To-do list:
1 - In the text below on Catholic military chaplains, what do chaplains risk as commissioned officers if they criticize foreign policy or advise soldiers to disobey orders?
2 - Please pick up the text below on Catholic military chaplains and militarism after its last sentence, and carry it forward.

Source:
— Start —
Those who want to support the military in Church should have to justify that, explicitly. We can no longer allow this support, condonation, and ultimately collaboration to be “slipped in” to our worship services. We can no longer allow certain assumptions to go unquestioned and unchallenged. Read our manifesto to learn more about what we believe are those false assumptions. Also see this article for which we were interviewed in the National Catholic Reporter.

2) Because AMS is the embodiment of militarism based on the following definition:

Militarism (.): 1) the tendency to subordinate all other interests to those of the military.

It is in the state’s best interest to recruit and retain young people who will fight its wars and destroy its enemies. That is the purpose of the military. It would be extremely rare to find a Catholic chaplain who urges a soldier to love his enemies. Let’s be honest: If Catholic Military Chaplains were unwilling to subordinate spiritual and moral teachings to the interests of the military, then they would quickly be relieved of their positions as Catholic Military Chaplains.

The very nature of their job requires compromise. As commissioned officers, military chaplains risk getting fired if they criticize foreign policy or advise soldiers to disobey orders. Chaplains rarely address moral questions surrounding participation in war; they often disseminate militaristic propaganda from the pulpit; and they avoid preaching to those in their pastoral care anything that might be deemed subversive.*

Catholic Military Chaplains actually provide a valuable service to the state by “blessing” the actions of the troops. Throughout history, the horrors of war and the dictates of conscience (not to mention the obviously dubious motives of politicians) have created the constant threat of dissent, desertion, and disillusionment within military ranks. One time-tested strategy for improving morale and troop retention is convincing soldiers that God is on their side. Military Chaplains subordinate other interests to the interests of the military, or make other interests seem perfectly compatible with the interests of the military, which is basically the same thing.

3) Because it glorifies the ideals of the professional military class which run contrary to many, if not all, Christian ideals.

Militarism (n): 2) the belief or desire that a country should maintain a strong military and be prepared to use it aggressively to defend or promote national interests

The United States has the most powerful military in the history of human civilization and is currently one of the most militaristic nations on Earth.
— End —
Dataset extract:
— Start —
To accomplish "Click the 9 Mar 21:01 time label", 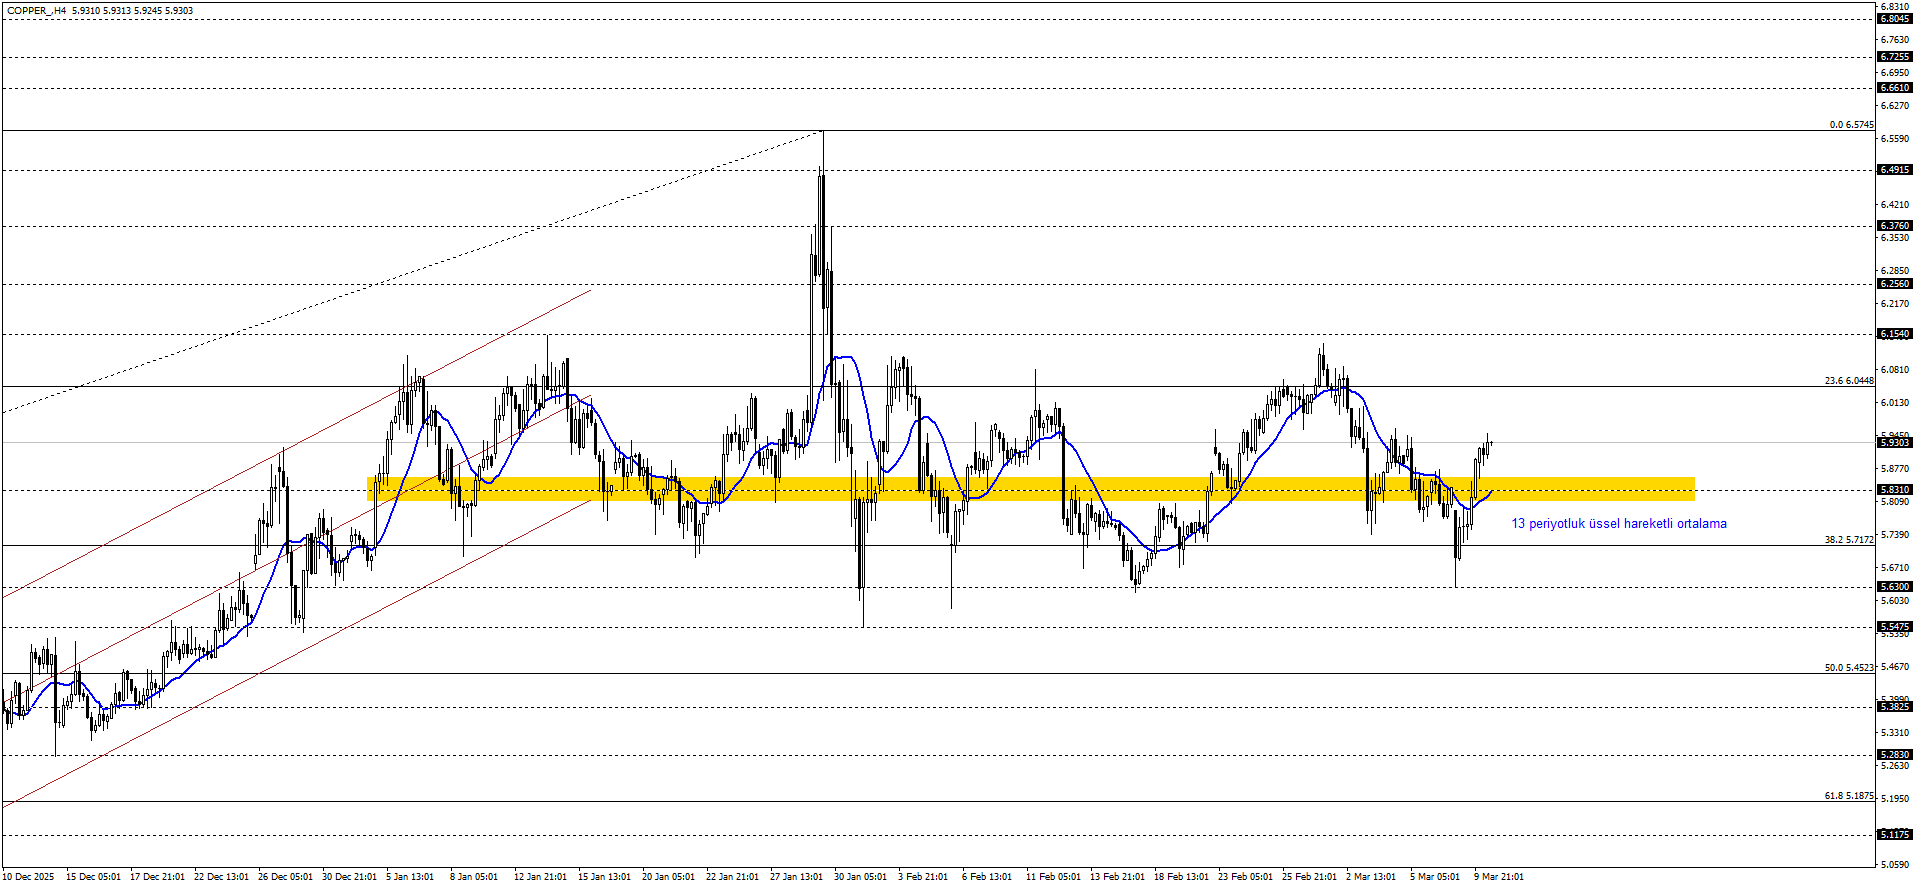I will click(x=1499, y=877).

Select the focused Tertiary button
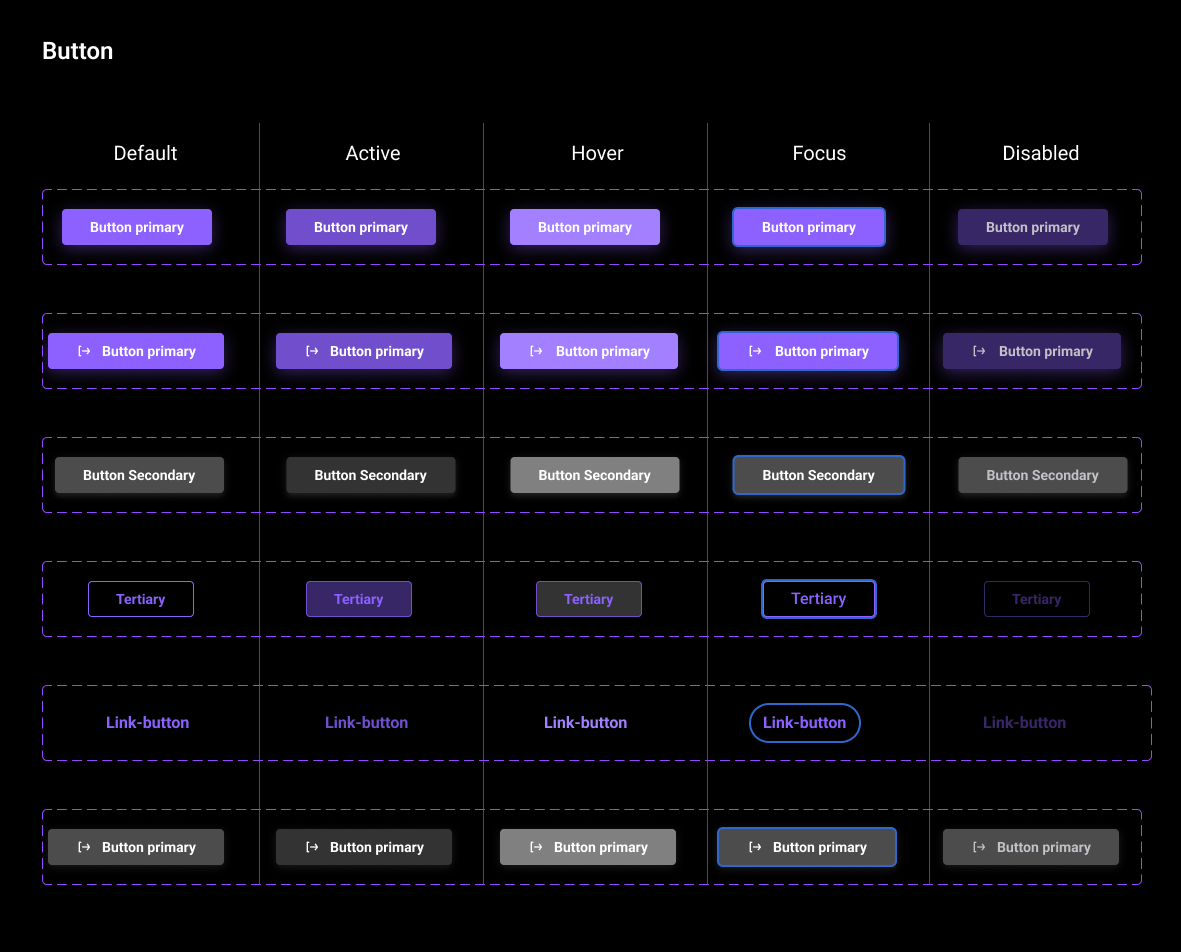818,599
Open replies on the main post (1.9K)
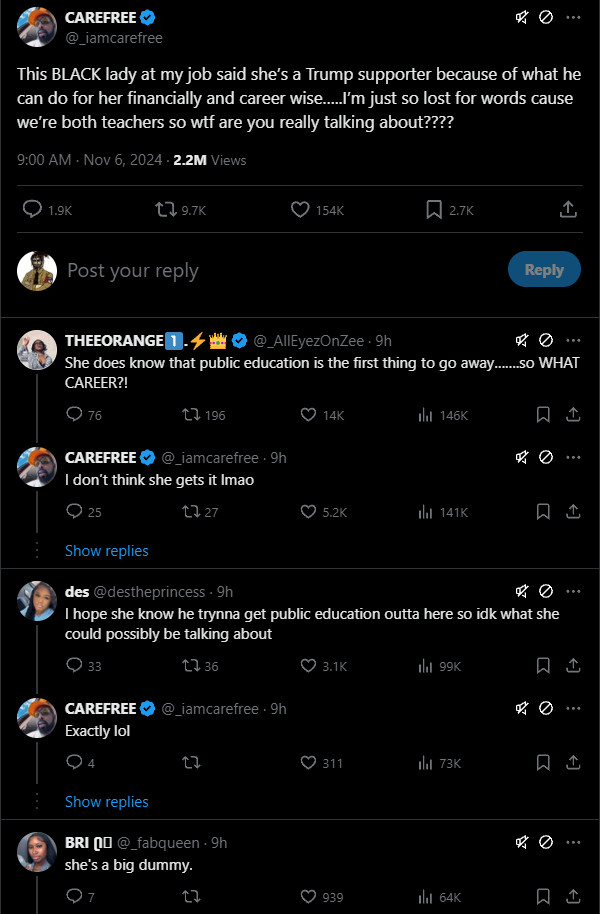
— End —
Per-task answers:
1 - They risk getting fired.

2 -
Strong military capability. The U.S. government runs the most powerful military in the history of the world. It stations roughly 2 million troops and civilians at about 900 bases and sites in over 125 countries. The U.S. spends nearly $1 trillion on defense and security every year (more than every other country in the world combined). Its nuclear arsenal could destroy all life on Earth ten times over, and its intelligence services have unparalleled ability to surveil communication around the globe.

Aggressive use of military force. The U.S. government is an aggressive, belligerent superpower whose leaders and controllers seek to impose their will on sovereign nations through force, intimidation, and bribery. Since 1788, the U.S. government has been involved in more than 100 armed conflicts in which tens of millions of people have been killed or injured. These conflicts take many forms—declared wars, undeclared wars, wars of expansion, wars of secession, proxy wars, pre-emptive wars, revolutions, civil wars, drug wars, tribal wars, pirate wars, colonial wars, police actions, occupations, nation-building, covert operations, propaganda campaigns, surgical strikes, and sanctions. The U.S. government is the world’s largest arms dealer and the biggest distributor of foreign aid. It trains insurgents to overthrow a dictator in one country, and then arms a dictator to suppress insurgents in another country. It gives security guarantees to 31 separate countries. Through espionage, destabilization, and “carrot-and-stick” diplomacy, the U.S. government meddles in the internal affairs of virtually every nation on Earth. For close to a century, the U.S. government has been fighting what one historian called perpetual war for perpetual peace. Not a day goes by when U.S. forces are not shooting, bombing, blockading, assassinating, abducting, torturing, arming, bribing, training, destabilizing, or sabotaging somebody somewhere.

4) Because it leads young people who attend Mass to believe that professional war-making is a perfectly acceptable, even desirable, and definitely noble, vocation for a Christian.

Enough said there.

“Don’t you think a site like this is disrespectful to those who are willing to sacrifice their lives for your freedom? You should support the troops, whether or not you agree with our foreign policy.”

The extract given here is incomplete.